[TEXT EXTRACT]:
· · · ·

Art is just reflecting this. The gap between what is happening with the art works and the public was never as vast as it is now, leading to a detachment between both parts public and art. Or at least we would expect a much stronger connection in this “society based on information and the internet”.
After an astonishing XXth century everyone was expecting something even better but the fact is that TV, stereos, computer games and other like these made sure the best brains where lost and had no ideals built into them. As their personalities formed the empty media filled their dreams with sexual objects, fake pleasure and inconsequent behaviour masturbating their brains out and making the intelligent people quite uninteresting in general (see British dreams chapter). Well what I feel is that we were expecting the intellectual community to flourish with all these megabytes and Gigabytes going around the world all the time. But the fact is that we didn’t improve much and the people that are enthusiastic about art, philosophy and science are basically the same. Lets hope only one generation was lost. Only generation X…? Let us hope there won’t be a Y and a Z… the next one should rebel. I just realized I sound like an 80 year old. But honestly try to analyse things instead of just wishing things were a certain way. It would be important if people accepted these facts because then at lest they could react against the things that are worth fighting for:
The destruction of a religious outrageous discourse, guns and war ruling the world with mentally ill people in charge of giving all the orders, petrol being as important as it is in our world, stupidity and ignorance in everyday life, not enough freedom for art and speech because freedom means public and investment. This can all change quickly but it’s a dangerous change. So dangerous it can become a true FUBAR (see Steven Spielberg film Private Ryan) for the whole planet and no one wants that. People would rather warm up slowly to death and swim a bit if the poles melt… Irony and rage are often together in these fights that didn’t happen yet.

· · · ·

[EXTRACTED ENTRIES]:
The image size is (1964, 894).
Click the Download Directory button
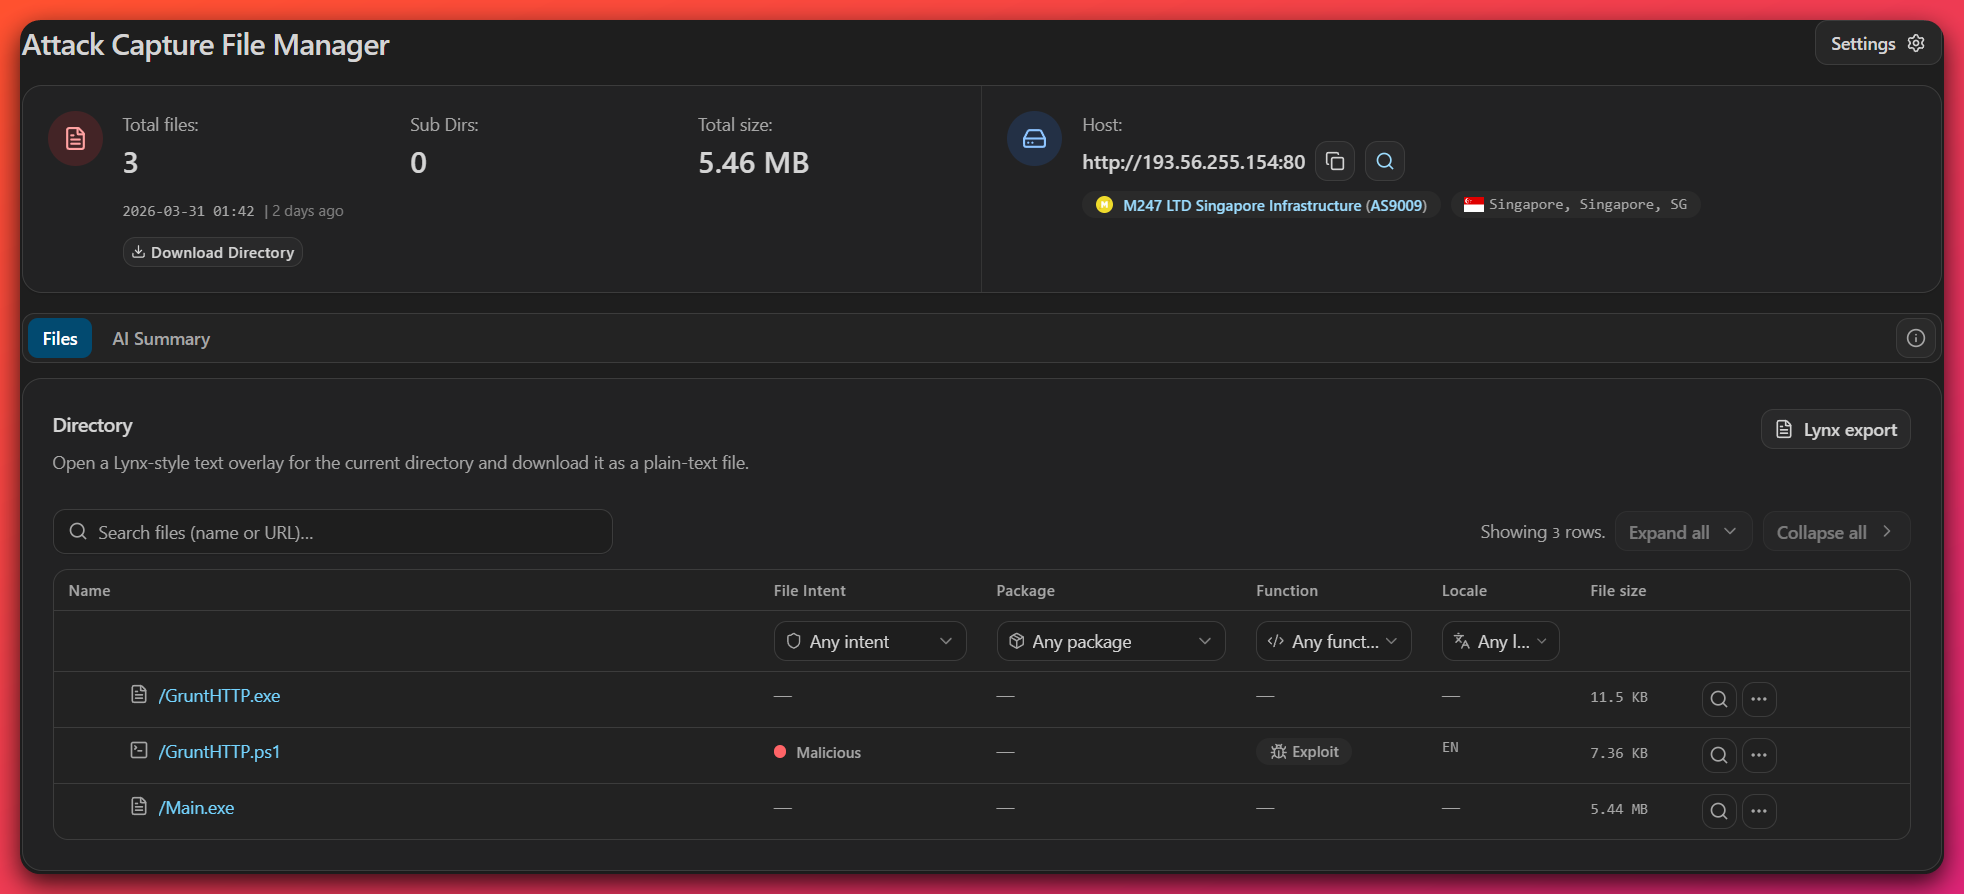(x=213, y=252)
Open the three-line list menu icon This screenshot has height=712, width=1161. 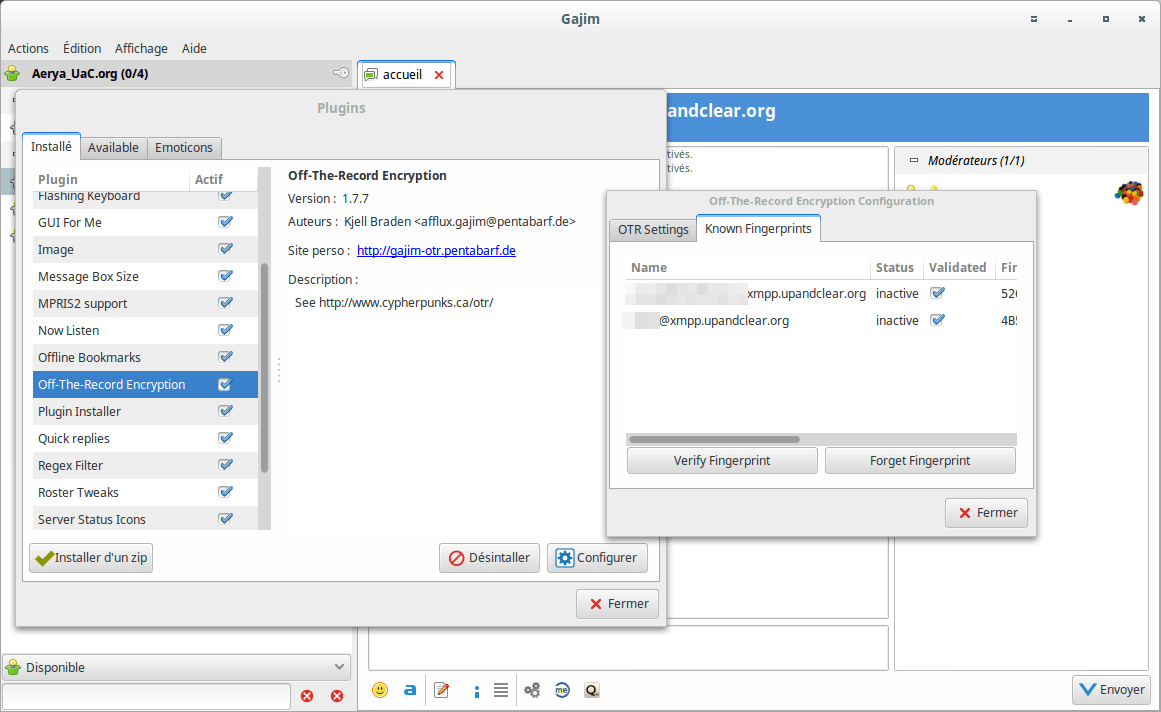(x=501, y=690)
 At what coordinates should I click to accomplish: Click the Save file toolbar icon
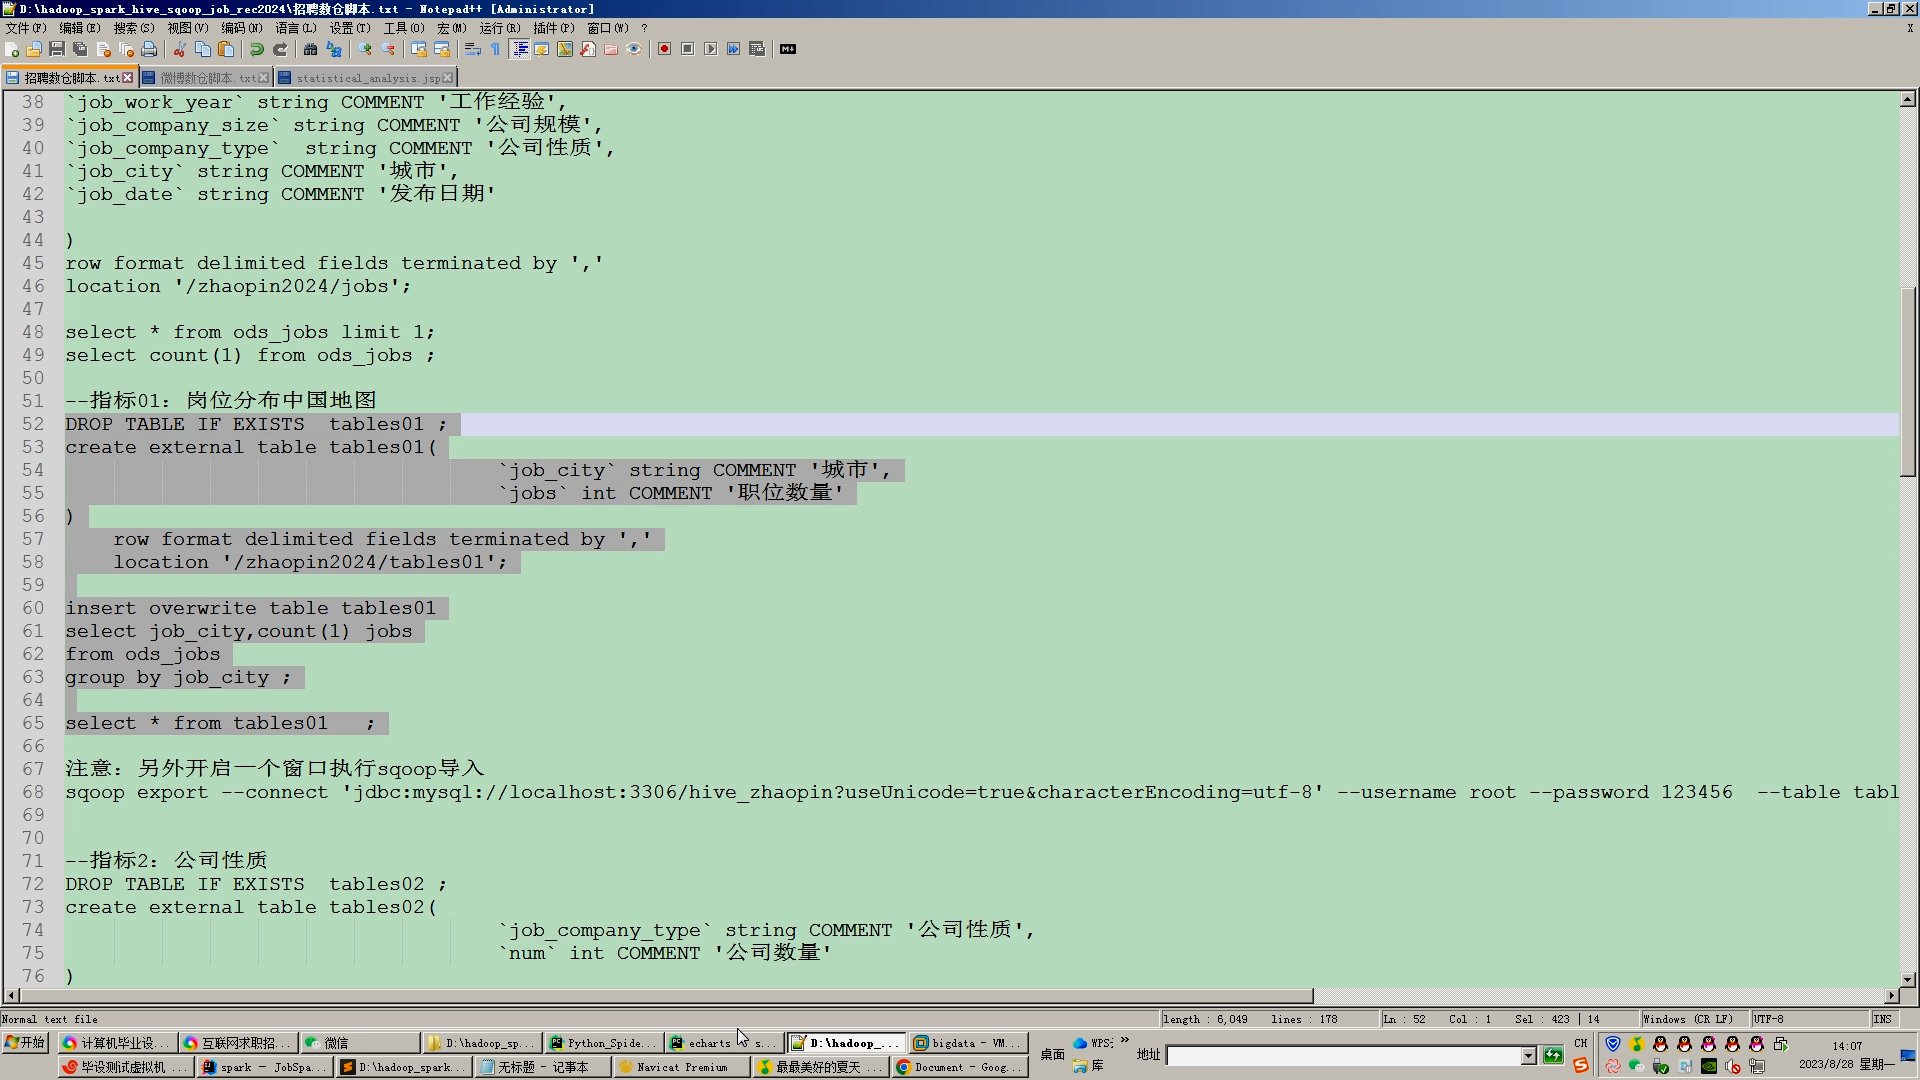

· · · ·

[TASKS AND EXERCISES]:
1/ Show every line of the listing that contains the word "Click".
2/ Write what comes next in the essay on art and its public, picking up after its final sentence.
The listing is unrelated to the essay on art and its public.

[ANSWER LIST]:
1/
Click the Download Directory button
 At what coordinates should I click to accomplish: Click the Save file toolbar icon

2/
English life-style
It’s so easy to understand the English youth: alcohol, sex, egoism, drugs, money, cars, house, fashion, style, being cool and famous and never take care of anyone or attach yourself to anyone or any place. All sorts of egoism are just like an emotional masturbation. Why isn’t it public that most young man and women are alcoholic? Why don’t they change the law about teenage mothers? Why don’t they know what love is? Why don’t they read about it in philosophy books (at least the clever ones)? Why do they have cocaine as soon as they have money for it? Why do they want money if there are no goals other then buying cars» Why is style and fashion the same thing for them if their fashion is just a product? Why do even the few ones with values wish to be cool and famous instead of good in what they do and masters in their field of knowledge (I’m not on about the academic degree). Why are their conversations about bad quality music and alcohol? Do they enjoy an obvious way to fake happiness? Is it strange for them to have children with love and families? Because I can only see divorced people, teenage mother’s and young man that hate children.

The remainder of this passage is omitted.